An anchor that is ideal for learning the foot positions and the dreaded plies.  And stretches that frankly made me wonder if I was supposed to be made of rubber.  Granted the barre is always where I learned to go en pointe.  And of course who wants to learn at the barre when it should be natural to stand on the tips of your toes and it really isn’t.  Natural that is.

So I knew all of this, I mean I had already tried a relationship with the barre before.  It wasn’t a good relationship.  But how could it be with me hating it and all it really wanted to do was support me?  So I decided to be a bit of an adult (I do this now and then) and go into the barre class with an open mind.

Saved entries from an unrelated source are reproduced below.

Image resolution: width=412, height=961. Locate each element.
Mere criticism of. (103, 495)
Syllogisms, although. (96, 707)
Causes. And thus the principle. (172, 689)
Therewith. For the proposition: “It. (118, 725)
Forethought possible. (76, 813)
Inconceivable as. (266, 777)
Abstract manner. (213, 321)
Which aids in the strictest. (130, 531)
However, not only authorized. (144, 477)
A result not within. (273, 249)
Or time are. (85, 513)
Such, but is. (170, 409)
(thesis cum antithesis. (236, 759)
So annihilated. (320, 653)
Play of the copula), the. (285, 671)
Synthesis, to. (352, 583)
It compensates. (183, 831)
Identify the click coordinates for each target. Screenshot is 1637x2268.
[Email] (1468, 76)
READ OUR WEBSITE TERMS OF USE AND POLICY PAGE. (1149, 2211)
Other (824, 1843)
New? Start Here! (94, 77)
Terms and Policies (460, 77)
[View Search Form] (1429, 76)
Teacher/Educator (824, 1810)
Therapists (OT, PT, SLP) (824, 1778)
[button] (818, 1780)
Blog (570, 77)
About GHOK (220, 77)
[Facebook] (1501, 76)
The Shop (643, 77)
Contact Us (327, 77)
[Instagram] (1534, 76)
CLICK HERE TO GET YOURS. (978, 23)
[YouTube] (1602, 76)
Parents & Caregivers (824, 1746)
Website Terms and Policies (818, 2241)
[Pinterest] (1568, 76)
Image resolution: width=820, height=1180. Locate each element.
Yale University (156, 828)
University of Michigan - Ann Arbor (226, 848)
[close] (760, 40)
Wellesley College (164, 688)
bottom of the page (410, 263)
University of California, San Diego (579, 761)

For the record I have closed my mind to the barre again.   Know, it isn’t the barre’s fault and it was still here for me.  But barre class is like the worst of ballet married to the barre and lots of squats and working with weights.  Not exactly fun.  And to top it off the instructor was someone who had taken her dance very seriously and couldn’t grasp why I wasn’t more flexible or had the unrestrained attack of the giggles more than once.  For the record the giggles were the thought that if we just dislocated our hips we’d get more stretch.  And frankly at this age, dislocating hips and factoring hips is something I’d rather not think about for soon enough it will be a serious threat.  I wonder if they offer barre exercises for those who remain seated?